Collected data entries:
= Beginning of Section =

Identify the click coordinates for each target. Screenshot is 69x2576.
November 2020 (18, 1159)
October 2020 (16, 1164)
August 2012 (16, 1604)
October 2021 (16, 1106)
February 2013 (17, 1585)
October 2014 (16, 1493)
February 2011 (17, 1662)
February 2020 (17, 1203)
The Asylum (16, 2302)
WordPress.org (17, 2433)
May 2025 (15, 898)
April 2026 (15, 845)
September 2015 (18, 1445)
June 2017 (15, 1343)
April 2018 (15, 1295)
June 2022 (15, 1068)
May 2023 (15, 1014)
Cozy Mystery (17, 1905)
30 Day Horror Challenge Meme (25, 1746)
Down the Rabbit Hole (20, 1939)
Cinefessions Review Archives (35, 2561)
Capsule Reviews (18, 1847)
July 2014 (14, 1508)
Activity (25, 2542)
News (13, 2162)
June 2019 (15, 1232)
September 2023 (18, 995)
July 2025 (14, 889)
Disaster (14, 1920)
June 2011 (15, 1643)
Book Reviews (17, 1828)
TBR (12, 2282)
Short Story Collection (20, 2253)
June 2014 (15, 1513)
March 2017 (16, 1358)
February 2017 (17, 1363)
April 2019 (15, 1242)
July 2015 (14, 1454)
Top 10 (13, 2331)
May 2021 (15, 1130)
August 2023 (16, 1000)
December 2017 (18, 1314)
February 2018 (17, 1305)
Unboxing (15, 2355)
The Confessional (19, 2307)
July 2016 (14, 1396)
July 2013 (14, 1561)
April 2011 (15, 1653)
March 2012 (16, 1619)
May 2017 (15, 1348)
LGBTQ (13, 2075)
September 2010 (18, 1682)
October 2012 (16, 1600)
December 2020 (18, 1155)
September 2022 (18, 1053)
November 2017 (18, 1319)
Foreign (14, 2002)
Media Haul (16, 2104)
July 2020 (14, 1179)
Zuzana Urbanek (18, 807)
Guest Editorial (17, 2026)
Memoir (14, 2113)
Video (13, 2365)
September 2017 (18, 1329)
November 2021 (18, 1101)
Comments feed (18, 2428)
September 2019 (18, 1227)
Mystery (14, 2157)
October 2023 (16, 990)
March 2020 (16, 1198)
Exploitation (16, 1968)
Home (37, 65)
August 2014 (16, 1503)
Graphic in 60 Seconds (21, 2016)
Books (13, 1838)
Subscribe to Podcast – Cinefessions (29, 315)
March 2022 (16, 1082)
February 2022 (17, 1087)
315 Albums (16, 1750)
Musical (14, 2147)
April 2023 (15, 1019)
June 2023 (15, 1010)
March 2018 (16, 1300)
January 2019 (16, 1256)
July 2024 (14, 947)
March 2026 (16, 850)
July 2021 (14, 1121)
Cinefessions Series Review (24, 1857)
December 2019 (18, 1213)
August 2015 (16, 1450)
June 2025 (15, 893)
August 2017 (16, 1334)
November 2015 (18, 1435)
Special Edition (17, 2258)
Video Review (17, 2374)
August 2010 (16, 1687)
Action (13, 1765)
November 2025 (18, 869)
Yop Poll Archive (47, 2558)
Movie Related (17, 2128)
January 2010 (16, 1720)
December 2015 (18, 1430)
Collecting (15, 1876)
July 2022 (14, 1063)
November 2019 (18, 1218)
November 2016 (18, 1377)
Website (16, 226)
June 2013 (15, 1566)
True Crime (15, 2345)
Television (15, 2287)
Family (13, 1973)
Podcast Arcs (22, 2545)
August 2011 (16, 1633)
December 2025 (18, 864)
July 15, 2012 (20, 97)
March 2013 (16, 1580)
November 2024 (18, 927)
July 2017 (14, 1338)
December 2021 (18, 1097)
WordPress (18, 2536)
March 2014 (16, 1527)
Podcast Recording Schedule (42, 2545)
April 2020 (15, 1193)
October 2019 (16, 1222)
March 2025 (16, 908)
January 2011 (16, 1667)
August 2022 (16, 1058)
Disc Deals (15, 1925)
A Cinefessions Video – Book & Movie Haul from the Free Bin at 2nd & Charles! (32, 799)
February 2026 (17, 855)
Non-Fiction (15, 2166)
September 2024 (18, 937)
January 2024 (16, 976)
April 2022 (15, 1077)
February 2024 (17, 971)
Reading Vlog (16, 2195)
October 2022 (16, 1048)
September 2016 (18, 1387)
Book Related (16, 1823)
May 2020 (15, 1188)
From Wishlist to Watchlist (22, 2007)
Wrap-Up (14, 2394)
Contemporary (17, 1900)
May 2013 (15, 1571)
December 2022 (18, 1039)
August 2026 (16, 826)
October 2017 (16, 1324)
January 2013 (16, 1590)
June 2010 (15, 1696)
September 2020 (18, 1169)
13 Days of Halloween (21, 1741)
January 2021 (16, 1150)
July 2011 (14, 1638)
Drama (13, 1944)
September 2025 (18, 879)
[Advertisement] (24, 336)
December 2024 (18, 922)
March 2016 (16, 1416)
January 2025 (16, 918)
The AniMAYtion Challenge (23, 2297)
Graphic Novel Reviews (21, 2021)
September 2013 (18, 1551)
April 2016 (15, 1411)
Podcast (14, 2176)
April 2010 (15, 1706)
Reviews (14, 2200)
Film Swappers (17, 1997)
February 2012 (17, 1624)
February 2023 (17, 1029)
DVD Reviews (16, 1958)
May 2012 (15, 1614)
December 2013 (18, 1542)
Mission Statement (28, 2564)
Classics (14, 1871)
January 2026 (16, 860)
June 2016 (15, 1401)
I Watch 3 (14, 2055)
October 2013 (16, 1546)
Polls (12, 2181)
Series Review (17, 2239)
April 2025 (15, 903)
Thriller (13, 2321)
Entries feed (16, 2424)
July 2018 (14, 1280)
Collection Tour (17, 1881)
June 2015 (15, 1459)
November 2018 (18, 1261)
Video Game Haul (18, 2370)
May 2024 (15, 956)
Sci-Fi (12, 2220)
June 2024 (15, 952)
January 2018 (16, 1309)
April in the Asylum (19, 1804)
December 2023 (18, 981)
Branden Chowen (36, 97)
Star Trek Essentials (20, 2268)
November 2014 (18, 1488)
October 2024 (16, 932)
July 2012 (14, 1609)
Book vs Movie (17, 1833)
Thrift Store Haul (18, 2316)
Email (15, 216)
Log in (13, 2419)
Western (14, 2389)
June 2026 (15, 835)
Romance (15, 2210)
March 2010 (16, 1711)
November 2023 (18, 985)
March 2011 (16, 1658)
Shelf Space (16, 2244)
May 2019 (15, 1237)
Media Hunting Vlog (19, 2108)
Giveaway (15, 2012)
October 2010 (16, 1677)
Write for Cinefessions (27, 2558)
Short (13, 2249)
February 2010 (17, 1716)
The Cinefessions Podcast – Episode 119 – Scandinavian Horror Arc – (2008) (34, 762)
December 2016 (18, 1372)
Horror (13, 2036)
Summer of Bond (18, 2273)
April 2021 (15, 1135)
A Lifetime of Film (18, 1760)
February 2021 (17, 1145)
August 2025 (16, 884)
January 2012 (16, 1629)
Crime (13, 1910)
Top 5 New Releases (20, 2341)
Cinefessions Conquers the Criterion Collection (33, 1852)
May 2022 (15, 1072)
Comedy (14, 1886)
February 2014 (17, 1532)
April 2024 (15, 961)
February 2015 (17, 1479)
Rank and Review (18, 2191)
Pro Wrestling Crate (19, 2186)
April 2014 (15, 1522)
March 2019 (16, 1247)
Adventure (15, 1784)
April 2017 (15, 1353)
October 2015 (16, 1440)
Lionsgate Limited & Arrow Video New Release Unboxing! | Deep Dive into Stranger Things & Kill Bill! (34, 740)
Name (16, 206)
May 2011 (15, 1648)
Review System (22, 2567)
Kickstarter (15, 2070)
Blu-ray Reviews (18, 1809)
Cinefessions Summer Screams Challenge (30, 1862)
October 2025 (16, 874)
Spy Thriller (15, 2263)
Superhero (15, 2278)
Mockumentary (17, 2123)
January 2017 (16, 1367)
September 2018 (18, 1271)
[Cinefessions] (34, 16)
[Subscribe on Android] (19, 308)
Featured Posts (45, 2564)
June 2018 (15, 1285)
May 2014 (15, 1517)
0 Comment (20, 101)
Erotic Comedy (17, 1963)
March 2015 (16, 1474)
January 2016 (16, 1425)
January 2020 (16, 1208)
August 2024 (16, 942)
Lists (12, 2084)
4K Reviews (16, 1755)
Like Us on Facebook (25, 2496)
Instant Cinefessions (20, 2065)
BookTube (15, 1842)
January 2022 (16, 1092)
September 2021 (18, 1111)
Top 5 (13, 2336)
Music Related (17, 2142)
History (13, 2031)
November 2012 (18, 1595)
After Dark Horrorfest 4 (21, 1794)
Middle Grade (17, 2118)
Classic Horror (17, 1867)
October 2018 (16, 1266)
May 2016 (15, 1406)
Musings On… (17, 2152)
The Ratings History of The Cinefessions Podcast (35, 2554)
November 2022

= End of Section =

What you have to do:
The stretch of entries above that starts with the line containing "July 2022 (14, 1063)" and goes on through the line containing "December 2025 (18, 864)" is to be transcribed exactly, and no other line is to be transcribed.

Written response:
July 2022 (14, 1063)
November 2019 (18, 1218)
November 2016 (18, 1377)
Website (16, 226)
June 2013 (15, 1566)
True Crime (15, 2345)
Television (15, 2287)
Family (13, 1973)
Podcast Arcs (22, 2545)
August 2011 (16, 1633)
December 2025 (18, 864)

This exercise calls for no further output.